On a side note, I am observing this on rhcos 412.90.202301101512-0 and not on rhcos 413.92.202302071516-0 .
what was the fix if so?

related links:
https://releases-rhcos-art.apps.ocp-virt.prod.psi.redhat.com/storage/browser?stream=4.13-9.2&arch=s390x
https://releases-rhcos-art.apps.ocp-virt.prod.psi.redhat.com/storage/browser?stream=4.12-9.0&arch=s390x
Comment 2 Zdenek Pytela 2023-02-15 10:48:20 UTC 
(In reply to lravicha from comment #1)
> Hi, when do we expect a fix for this issue?

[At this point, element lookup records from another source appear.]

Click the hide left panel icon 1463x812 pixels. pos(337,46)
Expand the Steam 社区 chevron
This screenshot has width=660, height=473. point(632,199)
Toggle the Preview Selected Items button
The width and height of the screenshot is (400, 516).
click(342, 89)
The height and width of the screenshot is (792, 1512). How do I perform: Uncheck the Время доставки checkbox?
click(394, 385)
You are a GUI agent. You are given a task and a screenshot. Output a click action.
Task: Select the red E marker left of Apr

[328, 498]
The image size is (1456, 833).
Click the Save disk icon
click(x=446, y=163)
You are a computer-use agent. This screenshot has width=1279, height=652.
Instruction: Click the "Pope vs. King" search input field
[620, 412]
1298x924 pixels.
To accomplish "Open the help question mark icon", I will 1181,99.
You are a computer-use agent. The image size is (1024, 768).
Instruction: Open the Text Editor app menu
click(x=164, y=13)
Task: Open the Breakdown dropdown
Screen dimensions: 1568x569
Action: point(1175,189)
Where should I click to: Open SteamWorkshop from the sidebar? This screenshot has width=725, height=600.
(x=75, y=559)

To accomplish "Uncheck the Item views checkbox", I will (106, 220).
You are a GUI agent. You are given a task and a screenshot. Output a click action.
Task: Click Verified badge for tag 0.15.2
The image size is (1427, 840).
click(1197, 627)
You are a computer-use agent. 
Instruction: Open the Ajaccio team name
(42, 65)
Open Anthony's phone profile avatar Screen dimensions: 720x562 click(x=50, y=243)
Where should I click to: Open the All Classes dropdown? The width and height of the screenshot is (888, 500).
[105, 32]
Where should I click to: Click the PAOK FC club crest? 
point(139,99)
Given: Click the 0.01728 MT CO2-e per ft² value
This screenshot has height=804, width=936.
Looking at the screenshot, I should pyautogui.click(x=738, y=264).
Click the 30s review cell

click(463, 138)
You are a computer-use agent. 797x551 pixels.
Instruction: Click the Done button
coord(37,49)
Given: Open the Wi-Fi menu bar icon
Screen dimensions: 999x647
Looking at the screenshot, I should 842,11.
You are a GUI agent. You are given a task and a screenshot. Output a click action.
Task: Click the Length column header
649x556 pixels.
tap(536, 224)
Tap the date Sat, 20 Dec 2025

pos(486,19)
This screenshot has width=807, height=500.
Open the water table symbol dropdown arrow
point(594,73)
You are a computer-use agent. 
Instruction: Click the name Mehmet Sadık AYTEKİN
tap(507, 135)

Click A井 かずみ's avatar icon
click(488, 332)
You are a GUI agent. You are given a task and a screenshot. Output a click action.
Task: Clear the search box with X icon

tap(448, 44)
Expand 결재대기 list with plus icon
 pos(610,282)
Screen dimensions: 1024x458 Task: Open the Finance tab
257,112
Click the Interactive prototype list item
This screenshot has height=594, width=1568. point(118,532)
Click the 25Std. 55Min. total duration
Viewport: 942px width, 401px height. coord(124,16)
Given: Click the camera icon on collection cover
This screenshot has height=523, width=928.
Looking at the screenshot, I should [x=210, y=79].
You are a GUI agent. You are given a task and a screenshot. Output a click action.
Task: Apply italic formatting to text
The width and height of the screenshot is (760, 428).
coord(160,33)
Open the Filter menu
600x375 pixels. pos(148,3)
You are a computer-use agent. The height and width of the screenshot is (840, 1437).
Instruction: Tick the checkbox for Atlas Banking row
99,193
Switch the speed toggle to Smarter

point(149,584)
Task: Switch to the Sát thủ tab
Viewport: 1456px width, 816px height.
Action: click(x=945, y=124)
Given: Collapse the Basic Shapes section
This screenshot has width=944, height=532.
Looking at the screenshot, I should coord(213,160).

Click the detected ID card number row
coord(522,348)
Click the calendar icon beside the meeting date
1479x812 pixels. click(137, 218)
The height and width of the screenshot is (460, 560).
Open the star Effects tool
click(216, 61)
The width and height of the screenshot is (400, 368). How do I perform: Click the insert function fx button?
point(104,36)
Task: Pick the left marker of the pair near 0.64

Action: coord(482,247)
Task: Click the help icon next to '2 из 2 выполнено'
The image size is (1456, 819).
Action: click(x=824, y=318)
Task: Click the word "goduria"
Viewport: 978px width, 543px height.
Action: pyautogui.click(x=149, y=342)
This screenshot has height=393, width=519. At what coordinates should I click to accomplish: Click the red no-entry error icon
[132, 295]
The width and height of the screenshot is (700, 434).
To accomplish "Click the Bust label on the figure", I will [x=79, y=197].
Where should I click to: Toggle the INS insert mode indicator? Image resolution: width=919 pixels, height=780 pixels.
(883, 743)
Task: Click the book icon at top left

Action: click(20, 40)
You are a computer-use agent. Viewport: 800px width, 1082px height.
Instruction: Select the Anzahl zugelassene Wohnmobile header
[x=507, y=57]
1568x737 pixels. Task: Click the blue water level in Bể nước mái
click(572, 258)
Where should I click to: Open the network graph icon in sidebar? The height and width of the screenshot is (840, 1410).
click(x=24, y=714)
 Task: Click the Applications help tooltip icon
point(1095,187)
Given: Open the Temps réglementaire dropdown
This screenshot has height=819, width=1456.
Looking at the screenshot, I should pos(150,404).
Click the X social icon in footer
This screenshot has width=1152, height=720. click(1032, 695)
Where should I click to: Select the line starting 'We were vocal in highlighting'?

> I am observing it on bringing up a RHCOS node as bootstrap for installing a
> Openshift cluster.
> 
> On a side note, I am observing this on rhcos 412.90.202301101512-0 and not
> on rhcos 413.92.202302071516-0 .
> what was the fix if so?
> 
> related links:
> https://releases-rhcos-art.apps.ocp-virt.prod.psi.redhat.com/storage/
> browser?stream=4.13-9.2&arch=s390x
> https://releases-rhcos-art.apps.ocp-virt.prod.psi.redhat.com/storage/
> browser?stream=4.12-9.0&arch=s390x

This issue has been addressed with selinux-policy-38.1.1-1 in RHEL 9.2.
If you need to backport it to an earlier release, please follow your organization workflow to request it and add justification.
Comment 3 lravicha 2023-02-16 15:24:16 UTC 
thanks, the fix with selinux-policy-38.1.1-1 in RHEL 9.2 sounds good atm.